▶ [STATED GOAL A]: Render the stored rows as a numbered list, leaving out blank lines, starting with the line that contains "DNS (343, 75)" and going on through the last row.

▶ [SELECTION]:
# # # # #
The Liberal Democrat Party Conference in Bournemouth finished this week, but one of its earliest sessions on Saturday 23 September saw a full house of delegates gather for the fringe event hosted by The Countryside Alliance Foundation. 

The event, entitled ‘Future of the countryside: the Liberal Democrat vision?’, featured a panel of the Liberal Democrats’ Environment, Food and Rural Affairs spokesman Tim Farron MP, North Shropshire by-election winner Helen Morgan MP, Penrith and Solway candidate and former Uplands Alliance chair Prof. Julia Aglionby, and the Party’s Food and Farming Working Group chair and former NFU Deputy President Stuart Roberts. 

Helen Morgan opened with a wide-ranging presentation on the issues faced by rural communities. She talked about deficiencies in public transport infrastructure, home insulation and the need for an economic plan to address the cost-of-living crisis and the rural premium. She also highlighted the difficulties that arise from poor mobile reception and broadband connections in the modern world, funding for councils to deliver services and the need for better housing stock. 

Stuart Roberts urged delegates to look to the opportunities the countryside presents as well as the challenges. While there are some people who think it should only be used for the environment and others who want to abandon all environmental interests and turn the clock back to the 1970s, for him the future must mean the countryside producing both food and environmental improvement in a symbiotic relationship – and many farmers around the country are already doing that.
# # # # #
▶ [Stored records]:
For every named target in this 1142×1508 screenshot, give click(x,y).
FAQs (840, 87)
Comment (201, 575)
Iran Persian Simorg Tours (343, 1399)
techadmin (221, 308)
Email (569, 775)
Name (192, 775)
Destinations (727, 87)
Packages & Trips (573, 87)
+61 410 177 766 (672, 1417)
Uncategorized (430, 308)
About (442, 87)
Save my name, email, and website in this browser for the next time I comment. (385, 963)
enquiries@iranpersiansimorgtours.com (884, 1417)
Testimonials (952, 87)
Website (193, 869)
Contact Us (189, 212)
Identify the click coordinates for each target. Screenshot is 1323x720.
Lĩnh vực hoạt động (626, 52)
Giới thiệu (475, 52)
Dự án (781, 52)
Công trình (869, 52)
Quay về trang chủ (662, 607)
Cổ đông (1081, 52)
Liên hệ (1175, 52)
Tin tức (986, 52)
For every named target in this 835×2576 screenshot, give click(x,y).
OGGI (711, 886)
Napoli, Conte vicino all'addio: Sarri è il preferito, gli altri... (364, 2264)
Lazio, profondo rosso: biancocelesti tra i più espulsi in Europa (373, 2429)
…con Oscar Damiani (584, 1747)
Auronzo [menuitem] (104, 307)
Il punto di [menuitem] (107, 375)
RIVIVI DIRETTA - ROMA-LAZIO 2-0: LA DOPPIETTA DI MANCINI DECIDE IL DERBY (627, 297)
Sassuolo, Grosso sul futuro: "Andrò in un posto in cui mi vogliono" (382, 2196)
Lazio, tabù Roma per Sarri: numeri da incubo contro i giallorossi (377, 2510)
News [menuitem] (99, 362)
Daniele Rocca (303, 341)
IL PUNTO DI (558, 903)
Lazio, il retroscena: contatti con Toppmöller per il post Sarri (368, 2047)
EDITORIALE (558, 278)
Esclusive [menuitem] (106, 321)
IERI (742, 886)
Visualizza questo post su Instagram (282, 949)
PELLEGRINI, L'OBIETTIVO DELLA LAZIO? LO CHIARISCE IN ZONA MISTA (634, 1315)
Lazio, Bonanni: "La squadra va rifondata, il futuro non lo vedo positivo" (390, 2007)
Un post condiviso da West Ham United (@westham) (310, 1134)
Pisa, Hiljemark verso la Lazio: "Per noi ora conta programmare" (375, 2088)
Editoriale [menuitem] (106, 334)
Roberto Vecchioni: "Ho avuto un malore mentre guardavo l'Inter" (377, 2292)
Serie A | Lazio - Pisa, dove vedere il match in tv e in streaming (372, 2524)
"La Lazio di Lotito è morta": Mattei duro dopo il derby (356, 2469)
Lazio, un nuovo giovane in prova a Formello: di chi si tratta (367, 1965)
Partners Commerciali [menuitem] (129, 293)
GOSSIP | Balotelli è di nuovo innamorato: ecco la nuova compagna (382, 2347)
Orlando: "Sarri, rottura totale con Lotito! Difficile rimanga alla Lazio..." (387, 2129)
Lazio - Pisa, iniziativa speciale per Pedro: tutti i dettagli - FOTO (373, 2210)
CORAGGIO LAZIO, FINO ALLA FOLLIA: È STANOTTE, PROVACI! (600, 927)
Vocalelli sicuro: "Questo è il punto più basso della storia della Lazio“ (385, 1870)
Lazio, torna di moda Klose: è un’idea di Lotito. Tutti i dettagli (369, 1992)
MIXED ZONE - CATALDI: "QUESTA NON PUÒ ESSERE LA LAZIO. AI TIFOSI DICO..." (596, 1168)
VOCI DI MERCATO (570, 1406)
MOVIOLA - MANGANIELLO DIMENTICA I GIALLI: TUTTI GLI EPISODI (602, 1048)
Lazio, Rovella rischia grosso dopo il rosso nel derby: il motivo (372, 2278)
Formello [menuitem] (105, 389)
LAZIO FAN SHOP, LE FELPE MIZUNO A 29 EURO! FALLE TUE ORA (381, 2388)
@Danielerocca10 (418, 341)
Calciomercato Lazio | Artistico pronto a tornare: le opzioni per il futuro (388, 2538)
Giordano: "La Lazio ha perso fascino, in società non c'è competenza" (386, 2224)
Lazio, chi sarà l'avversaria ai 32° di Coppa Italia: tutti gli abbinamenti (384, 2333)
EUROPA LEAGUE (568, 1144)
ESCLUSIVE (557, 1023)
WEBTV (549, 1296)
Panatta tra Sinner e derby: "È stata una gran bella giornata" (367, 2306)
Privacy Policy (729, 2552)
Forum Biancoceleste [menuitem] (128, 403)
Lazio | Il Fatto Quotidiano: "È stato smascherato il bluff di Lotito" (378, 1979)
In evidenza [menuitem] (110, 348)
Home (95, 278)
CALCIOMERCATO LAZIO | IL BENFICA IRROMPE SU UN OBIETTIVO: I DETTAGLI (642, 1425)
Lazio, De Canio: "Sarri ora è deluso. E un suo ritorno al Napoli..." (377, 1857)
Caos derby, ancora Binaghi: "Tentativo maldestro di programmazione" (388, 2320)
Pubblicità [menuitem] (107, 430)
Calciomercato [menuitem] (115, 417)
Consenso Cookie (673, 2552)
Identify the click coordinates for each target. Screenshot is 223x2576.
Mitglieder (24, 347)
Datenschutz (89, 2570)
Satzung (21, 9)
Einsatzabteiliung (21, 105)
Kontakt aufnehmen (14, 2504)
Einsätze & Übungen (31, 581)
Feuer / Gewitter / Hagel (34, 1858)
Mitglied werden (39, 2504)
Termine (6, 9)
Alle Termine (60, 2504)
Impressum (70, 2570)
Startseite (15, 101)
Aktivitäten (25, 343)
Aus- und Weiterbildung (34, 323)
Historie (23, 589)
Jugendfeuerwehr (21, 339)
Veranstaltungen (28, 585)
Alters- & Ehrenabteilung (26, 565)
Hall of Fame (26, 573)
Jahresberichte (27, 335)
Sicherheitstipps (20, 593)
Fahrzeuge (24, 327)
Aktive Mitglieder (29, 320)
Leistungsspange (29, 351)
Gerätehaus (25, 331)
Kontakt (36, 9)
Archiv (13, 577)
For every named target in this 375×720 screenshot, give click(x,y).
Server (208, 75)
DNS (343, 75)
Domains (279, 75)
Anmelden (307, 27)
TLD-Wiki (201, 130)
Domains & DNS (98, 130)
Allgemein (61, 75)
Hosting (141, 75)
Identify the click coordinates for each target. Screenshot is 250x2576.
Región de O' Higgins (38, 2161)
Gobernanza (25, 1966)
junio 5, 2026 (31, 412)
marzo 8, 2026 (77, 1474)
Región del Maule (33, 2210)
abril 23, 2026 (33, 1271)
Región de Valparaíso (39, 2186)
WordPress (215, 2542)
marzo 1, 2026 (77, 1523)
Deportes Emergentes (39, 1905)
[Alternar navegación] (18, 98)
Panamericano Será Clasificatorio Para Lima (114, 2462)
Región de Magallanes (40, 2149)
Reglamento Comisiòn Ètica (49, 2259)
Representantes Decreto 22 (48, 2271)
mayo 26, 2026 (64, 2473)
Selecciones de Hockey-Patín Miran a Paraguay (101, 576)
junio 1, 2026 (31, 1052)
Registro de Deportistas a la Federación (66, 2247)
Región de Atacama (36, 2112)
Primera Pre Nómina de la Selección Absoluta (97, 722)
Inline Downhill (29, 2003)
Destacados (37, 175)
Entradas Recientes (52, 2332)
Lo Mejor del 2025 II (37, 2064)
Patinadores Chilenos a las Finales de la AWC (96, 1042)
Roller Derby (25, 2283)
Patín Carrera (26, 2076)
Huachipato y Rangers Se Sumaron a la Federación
# # # # #
▶ [STATED GOAL B]: Finish out the next part of the report on the Countryside Alliance Foundation fringe event at the Liberal Democrat conference, picking up after its final sentence.

▶ [EXERCISE ANSWER A]:
1. DNS (343, 75)
2. Domains (279, 75)
3. Anmelden (307, 27)
4. TLD-Wiki (201, 130)
5. Domains & DNS (98, 130)
6. Allgemein (61, 75)
7. Hosting (141, 75)
8. Identify the click coordinates for each target. Screenshot is 250x2576.
9. Región de O' Higgins (38, 2161)
10. Gobernanza (25, 1966)
11. junio 5, 2026 (31, 412)
12. marzo 8, 2026 (77, 1474)
13. Región del Maule (33, 2210)
14. abril 23, 2026 (33, 1271)
15. Región de Valparaíso (39, 2186)
16. WordPress (215, 2542)
17. marzo 1, 2026 (77, 1523)
18. Deportes Emergentes (39, 1905)
19. [Alternar navegación] (18, 98)
20. Panamericano Será Clasificatorio Para Lima (114, 2462)
21. Región de Magallanes (40, 2149)
22. Reglamento Comisiòn Ètica (49, 2259)
23. Representantes Decreto 22 (48, 2271)
24. mayo 26, 2026 (64, 2473)
25. Selecciones de Hockey-Patín Miran a Paraguay (101, 576)
26. junio 1, 2026 (31, 1052)
27. Registro de Deportistas a la Federación (66, 2247)
28. Región de Atacama (36, 2112)
29. Primera Pre Nómina de la Selección Absoluta (97, 722)
30. Inline Downhill (29, 2003)
31. Destacados (37, 175)
32. Entradas Recientes (52, 2332)
33. Lo Mejor del 2025 II (37, 2064)
34. Patinadores Chilenos a las Finales de la AWC (96, 1042)
35. Roller Derby (25, 2283)
36. Patín Carrera (26, 2076)
37. Huachipato y Rangers Se Sumaron a la Federación

▶ [EXERCISE ANSWER B]:
Julia Aglionby said that flourishing communities require services that work for them, such as effective transport, efficient heating and good jobs and opportunities. With a quarter of England designated as National Parks or Areas of Outstanding Natural Beauty, there is an opportunity for the Liberal Democrats to serve these communities that, she argued, are currently being ignored. The Liberal Democrats, she said, are the only party that has committed to raising the agriculture budget. 

Tim Farron began by celebrating the two rural businesses in his constituency that were successful in last year’s Countryside Alliance Awards and expressed gratitude to the Alliance for its work, and for attending the conference. Turning to politics, he said that in large parts of rural England the Liberal Democrats have the opportunity to be the other horse in a two-horse race, and it can do that by listening to rural communities and showing how it values them. Rural services, he said, cost more per head to deliver, so the government must accept that and invest what is needed. He also criticised the government for squandering the Brexit opportunity to replace the Common Agricultural Policy with a better alternative by failing in implementing policies that are good on paper.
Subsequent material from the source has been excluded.